A situação só melhorará quando a formação dos profissionais incluir conceitos de levantamento de requisitos de segurança, práticas de engenharia de software seguro e práticas de programação segura. Isto tudo aliado a outras práticas de desenvolvimento de software podem melhorar o cenário e tornar a produção dos sistemas complexos da atualidade um processo mais confiável e com um volume menor de vulnerabilidades.

Mas enquanto esse cenário macro não muda, as empresas precisam investir em reciclagem de seus desenvolvedores, com treinamentos voltados à compreensão do papel da segurança em todo o ciclo de desenvolvimento de software, e não somente na fase final de testes.
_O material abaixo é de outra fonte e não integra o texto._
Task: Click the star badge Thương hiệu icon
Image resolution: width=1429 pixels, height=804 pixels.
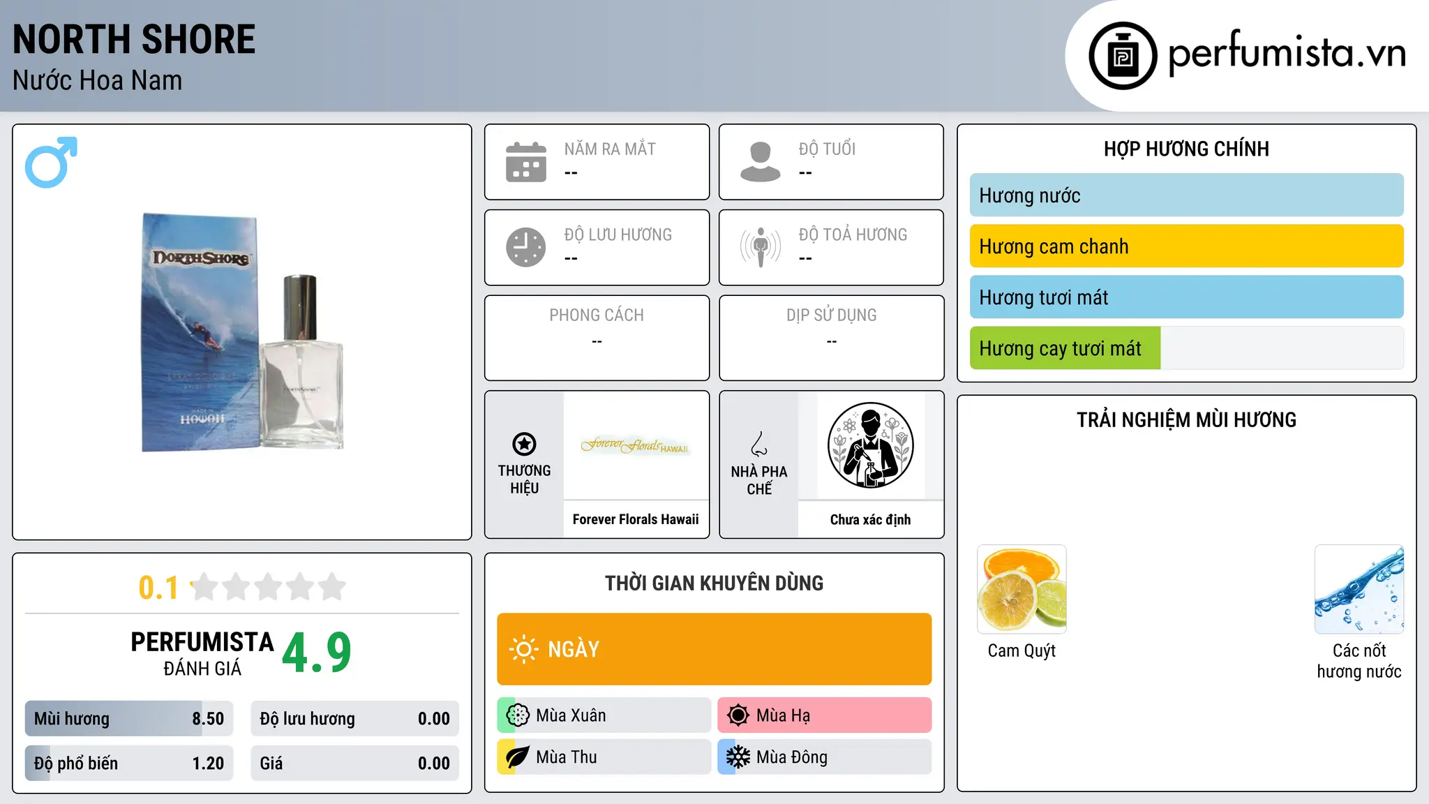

Com um sistema e aplicativos mais robustos, a participação do usuário na aplicação de boas práticas de segurança fica muito facilitada.

Carlos Taninaka: Ainda não temos uma legislação específica voltada para este ambiente virtual, uma vez que tenhamos uma legislação adequada à realidade deste ambiente, com punições adequadas, você acha que o número de incidentes poderá cair?

Cristine Hoepers: Apesar de nós do CERT.br não exercermos nenhuma atividade relacionada com a área legal ou com investigações de crimes, notamos que a maior parte dos crimes informáticos engloba condutas que já são criminosas, como ameaça, escuta telemática, estelionato, furto, entre outros.

Uma dificuldade maior do que tipificar um crime informático parece ser a investigação e o levantamento de evidências. É perfeitamente possível levantar evidências em ambientes informáticos, mas como estas evidências podem estar em qualquer local na Internet -- até mesmo em outros países -- o processo burocrático de obtenção destas evidências não é fácil. Adicionalmente, estas evidências são mais voláteis e necessitam de peritos e investigadores especializados para tratá-las e compreendê-las.

Com relação à queda no número de incidentes, apenas ter uma lei nova pode não causar uma queda. A legislação é imprescindível, mas é necessário que a população esteja esclarecida sobre como se prevenir e como identificar crimes informáticos, e os operadores da justiça estejam aparelhados para fazer cumprir a lei. Creio que isso é similar ao que acontece com outros tipos de crimes na nossa sociedade.